久元 喜造ブログ

道具・手段・目的の関係性について


昨日、職員研修所で係長のみなさんにお話をしました。
20分話し、質問が10分だったので、話題はひとつだけに絞りました。
道具、あるいはツールについてです。

道具を使うのは、ふつう担当のみなさんです。
どんな仕事であっても、良い道具が必要です。
道具の究極の姿を見るには、 竹中大工道具館 が最高だと思うのですが、残念ながら行ったことがあるのは一人だけでした。

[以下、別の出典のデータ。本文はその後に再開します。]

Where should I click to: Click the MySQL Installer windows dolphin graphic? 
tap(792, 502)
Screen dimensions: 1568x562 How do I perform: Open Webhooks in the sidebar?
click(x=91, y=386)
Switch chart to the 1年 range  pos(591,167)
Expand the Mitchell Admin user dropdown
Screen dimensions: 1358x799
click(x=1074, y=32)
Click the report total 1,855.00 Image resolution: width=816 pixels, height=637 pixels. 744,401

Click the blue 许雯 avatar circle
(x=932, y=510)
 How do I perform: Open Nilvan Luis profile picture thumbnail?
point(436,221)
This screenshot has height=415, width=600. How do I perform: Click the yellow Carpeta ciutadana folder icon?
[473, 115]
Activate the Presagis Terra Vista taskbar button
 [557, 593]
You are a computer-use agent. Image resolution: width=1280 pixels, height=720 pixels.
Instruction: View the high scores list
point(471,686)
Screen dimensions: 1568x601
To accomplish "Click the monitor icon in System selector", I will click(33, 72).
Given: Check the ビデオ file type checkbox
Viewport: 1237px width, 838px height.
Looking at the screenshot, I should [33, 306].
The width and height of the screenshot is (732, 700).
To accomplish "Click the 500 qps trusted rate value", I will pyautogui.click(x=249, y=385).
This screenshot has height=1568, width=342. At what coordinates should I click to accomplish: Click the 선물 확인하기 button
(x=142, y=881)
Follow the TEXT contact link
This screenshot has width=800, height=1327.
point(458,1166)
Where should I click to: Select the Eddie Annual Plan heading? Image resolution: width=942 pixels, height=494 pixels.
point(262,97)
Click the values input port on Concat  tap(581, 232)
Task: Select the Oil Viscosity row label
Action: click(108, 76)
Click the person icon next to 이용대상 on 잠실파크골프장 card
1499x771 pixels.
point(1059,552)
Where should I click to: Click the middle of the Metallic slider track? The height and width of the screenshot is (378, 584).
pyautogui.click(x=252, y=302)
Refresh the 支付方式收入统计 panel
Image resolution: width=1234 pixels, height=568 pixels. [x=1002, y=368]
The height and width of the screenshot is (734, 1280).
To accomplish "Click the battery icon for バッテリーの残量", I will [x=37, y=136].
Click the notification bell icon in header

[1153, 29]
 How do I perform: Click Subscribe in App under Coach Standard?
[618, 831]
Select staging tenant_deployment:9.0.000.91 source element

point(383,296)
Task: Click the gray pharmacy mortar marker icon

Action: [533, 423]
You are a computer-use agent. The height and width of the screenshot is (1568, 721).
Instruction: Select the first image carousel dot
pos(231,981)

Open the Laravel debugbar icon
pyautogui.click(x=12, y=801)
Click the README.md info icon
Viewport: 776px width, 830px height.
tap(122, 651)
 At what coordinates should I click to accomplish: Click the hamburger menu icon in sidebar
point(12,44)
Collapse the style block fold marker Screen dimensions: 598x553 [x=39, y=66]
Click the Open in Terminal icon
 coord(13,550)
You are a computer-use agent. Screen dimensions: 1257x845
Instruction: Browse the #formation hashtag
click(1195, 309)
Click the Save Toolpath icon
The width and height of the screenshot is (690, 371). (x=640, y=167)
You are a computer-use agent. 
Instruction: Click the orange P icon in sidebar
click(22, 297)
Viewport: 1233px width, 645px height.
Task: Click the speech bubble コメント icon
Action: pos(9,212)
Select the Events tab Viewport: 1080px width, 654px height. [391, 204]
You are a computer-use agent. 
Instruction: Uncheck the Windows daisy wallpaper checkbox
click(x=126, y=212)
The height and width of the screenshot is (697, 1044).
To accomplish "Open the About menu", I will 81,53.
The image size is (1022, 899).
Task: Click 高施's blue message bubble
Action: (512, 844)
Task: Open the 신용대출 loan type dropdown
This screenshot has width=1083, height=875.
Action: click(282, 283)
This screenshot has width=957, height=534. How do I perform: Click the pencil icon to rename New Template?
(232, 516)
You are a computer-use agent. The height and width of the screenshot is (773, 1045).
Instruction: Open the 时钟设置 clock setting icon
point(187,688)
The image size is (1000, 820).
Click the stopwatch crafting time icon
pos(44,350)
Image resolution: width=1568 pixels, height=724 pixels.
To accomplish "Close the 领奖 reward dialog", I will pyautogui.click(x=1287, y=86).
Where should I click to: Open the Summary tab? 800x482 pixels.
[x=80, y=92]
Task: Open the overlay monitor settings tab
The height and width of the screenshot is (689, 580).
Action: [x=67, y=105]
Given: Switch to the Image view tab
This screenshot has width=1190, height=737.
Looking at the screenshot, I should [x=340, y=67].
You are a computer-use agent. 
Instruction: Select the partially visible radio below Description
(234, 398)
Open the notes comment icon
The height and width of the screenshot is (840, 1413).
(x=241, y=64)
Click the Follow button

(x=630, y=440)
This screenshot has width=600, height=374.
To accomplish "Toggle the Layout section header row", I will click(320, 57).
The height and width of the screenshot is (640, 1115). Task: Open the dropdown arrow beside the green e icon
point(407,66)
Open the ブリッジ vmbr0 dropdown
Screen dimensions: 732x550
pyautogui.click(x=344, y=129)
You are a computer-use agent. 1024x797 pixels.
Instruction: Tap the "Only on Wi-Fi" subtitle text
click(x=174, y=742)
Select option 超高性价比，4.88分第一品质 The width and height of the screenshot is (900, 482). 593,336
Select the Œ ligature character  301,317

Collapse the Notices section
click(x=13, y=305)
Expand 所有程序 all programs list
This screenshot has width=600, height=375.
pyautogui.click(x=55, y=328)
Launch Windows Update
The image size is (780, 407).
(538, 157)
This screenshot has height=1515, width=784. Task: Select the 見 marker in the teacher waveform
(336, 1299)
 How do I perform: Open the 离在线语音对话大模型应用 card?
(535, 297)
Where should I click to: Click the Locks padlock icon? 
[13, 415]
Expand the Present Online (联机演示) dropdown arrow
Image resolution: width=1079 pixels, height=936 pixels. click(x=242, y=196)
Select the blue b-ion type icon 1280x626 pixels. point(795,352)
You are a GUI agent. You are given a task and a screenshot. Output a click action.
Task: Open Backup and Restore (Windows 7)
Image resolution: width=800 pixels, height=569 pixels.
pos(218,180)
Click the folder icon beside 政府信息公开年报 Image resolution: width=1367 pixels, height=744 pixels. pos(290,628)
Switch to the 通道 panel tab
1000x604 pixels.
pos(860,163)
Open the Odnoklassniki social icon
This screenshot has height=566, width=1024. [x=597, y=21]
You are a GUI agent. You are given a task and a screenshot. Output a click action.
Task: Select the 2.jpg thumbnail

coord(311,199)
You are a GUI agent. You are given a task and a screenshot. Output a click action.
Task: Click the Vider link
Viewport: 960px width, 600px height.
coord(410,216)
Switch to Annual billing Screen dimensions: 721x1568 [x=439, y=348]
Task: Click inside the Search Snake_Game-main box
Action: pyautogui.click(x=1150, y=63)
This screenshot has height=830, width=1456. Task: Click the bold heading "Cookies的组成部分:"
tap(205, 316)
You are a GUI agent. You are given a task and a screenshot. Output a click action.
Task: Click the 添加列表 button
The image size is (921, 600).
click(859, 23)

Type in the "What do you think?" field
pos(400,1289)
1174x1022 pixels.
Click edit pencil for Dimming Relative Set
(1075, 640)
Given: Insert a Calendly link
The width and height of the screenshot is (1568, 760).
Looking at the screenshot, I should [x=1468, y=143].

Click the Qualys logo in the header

道具は、組織の上位にいる人間にとっては、遠い存在です。
組織の上位にいる者にとり、所与の目的を達成するためにできる限り効率的な手段を求め、その手段のために使われる道具には手段との関係で最大限の効用を発揮するものを求めます。
目的 → 手段 → 道具 という上から目線の発想です。
ところが、道具はいったんつくられると、手段達成のための存在であることを超え、独立性を獲得します。
違う手段のためにも効用を発揮することができる存在になります。

道具を手にして仕事をしているのは担当職員です。
担当職員の身近にいて、その道具がどのように使われ、手段として十分な効用を発揮しているのか、あるいはほかの分野への活用に関する潜在可能性があるのかを最も知る立場にあるのは、係長のみなさんです。
道具 → 手段 → 目的 という逆ベクトルの発想が可能になります。
そこでは、道具の使われ方から見た手段の有効性、さらには自明のこととされてきた目的の妥当性への疑問の提起につながる可能性があるのではないか。
当日私が使った例が突飛だったので、わかりにくかったのかもしれませんが、係長のみなさんには、このような視点も織り交ぜながら、現場目線で仕事にあたっていただきたいと感じています。